■ **EXERCISE DESCRIPTION**:
Copy out, line for line, everything in the material from the line containing "Click the home" down to the line containing "(x=66, y=292)", both included.

■ **SUPPLIED RECORDS**:
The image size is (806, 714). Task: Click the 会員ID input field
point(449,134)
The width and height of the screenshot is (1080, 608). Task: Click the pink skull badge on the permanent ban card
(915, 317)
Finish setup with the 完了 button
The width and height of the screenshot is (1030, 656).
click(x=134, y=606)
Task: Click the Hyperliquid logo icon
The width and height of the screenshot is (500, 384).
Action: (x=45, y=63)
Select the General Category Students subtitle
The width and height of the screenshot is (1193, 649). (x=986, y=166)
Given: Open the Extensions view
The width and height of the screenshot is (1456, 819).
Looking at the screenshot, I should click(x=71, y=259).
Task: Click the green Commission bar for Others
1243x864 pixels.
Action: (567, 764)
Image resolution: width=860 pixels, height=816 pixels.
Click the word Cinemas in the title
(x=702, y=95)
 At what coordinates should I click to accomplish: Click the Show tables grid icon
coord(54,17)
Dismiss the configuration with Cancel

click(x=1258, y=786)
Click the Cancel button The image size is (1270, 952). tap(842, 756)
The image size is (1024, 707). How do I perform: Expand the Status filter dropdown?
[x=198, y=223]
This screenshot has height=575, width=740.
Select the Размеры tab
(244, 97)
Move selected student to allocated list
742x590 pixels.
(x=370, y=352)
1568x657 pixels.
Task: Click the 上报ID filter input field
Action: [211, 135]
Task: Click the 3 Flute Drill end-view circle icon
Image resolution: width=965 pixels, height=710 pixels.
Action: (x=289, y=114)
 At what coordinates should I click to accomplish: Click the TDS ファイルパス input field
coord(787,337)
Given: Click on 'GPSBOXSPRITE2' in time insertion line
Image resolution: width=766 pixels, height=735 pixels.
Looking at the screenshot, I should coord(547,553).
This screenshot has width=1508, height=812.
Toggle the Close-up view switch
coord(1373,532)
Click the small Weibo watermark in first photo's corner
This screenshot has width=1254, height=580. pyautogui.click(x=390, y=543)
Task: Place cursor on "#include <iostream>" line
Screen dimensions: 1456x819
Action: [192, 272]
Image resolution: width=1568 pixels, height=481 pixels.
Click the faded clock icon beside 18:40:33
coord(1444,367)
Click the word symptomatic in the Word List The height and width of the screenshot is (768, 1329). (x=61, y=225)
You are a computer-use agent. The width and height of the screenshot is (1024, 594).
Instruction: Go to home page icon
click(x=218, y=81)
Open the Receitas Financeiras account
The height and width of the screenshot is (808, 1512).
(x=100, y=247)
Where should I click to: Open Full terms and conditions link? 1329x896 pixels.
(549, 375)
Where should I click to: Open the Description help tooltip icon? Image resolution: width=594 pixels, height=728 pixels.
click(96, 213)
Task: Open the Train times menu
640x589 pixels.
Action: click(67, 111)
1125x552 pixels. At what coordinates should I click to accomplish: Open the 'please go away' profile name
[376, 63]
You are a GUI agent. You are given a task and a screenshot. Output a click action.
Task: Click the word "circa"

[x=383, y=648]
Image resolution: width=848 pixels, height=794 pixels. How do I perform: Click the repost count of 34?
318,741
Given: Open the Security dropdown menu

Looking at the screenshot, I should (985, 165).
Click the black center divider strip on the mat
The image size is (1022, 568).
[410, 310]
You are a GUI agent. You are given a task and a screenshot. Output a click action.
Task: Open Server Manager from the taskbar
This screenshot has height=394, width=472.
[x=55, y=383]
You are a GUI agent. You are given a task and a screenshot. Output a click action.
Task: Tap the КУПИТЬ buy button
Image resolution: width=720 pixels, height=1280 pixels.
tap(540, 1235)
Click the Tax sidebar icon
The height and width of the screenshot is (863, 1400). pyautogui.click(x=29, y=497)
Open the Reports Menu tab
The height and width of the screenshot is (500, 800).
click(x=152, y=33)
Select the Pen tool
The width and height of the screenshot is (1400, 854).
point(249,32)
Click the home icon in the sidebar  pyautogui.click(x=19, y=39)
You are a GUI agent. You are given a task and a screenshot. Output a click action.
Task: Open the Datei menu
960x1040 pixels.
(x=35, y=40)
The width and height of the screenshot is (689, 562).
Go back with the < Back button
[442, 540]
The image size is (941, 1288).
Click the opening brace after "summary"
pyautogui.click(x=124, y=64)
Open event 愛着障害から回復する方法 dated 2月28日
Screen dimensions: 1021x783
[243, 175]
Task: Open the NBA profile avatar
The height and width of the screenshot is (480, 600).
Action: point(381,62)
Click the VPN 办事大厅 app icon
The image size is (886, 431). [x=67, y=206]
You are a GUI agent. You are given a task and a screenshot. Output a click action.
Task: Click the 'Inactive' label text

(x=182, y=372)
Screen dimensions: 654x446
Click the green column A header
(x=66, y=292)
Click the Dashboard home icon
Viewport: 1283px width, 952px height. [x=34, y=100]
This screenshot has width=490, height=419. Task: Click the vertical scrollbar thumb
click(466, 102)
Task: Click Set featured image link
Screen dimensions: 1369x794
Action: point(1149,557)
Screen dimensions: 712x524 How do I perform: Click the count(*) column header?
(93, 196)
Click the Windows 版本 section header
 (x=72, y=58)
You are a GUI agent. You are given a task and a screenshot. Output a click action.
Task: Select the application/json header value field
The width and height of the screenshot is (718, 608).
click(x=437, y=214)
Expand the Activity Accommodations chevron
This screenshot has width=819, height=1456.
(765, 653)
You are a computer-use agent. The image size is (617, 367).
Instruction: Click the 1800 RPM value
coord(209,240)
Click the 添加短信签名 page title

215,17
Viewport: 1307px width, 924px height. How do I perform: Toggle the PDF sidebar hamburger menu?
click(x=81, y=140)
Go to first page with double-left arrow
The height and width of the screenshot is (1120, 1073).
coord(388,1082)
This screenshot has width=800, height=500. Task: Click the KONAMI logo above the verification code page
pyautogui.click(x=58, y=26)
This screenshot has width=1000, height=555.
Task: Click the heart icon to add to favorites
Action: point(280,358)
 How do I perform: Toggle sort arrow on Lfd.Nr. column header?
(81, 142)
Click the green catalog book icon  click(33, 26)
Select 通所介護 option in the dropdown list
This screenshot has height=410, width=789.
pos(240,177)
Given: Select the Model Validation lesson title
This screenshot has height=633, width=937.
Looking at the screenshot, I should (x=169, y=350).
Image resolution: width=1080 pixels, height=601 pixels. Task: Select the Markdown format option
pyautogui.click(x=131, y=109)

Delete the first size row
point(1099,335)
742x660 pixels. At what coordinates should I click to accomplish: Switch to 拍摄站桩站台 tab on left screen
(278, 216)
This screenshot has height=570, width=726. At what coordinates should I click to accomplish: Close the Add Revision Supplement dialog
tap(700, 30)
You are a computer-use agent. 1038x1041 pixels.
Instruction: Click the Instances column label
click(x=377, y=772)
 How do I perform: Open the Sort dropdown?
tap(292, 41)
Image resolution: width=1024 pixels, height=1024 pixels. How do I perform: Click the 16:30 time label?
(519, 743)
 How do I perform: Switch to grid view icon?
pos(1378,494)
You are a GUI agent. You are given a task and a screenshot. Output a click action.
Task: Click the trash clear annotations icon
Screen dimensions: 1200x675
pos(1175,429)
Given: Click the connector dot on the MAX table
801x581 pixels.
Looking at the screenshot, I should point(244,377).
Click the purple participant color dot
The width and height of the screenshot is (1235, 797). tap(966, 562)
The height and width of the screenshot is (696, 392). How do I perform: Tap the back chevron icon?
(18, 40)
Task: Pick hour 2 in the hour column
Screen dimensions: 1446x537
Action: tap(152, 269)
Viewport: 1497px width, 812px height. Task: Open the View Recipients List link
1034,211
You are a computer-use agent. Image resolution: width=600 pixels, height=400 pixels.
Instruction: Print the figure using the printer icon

■ **REPLY TO THE TASK**:
Click the home icon in the sidebar  pyautogui.click(x=19, y=39)
You are a GUI agent. You are given a task and a screenshot. Output a click action.
Task: Open the Datei menu
960x1040 pixels.
(x=35, y=40)
The width and height of the screenshot is (689, 562).
Go back with the < Back button
[442, 540]
The image size is (941, 1288).
Click the opening brace after "summary"
pyautogui.click(x=124, y=64)
Open event 愛着障害から回復する方法 dated 2月28日
Screen dimensions: 1021x783
[243, 175]
Task: Open the NBA profile avatar
The height and width of the screenshot is (480, 600).
Action: point(381,62)
Click the VPN 办事大厅 app icon
The image size is (886, 431). [x=67, y=206]
You are a GUI agent. You are given a task and a screenshot. Output a click action.
Task: Click the 'Inactive' label text

(x=182, y=372)
Screen dimensions: 654x446
Click the green column A header
(x=66, y=292)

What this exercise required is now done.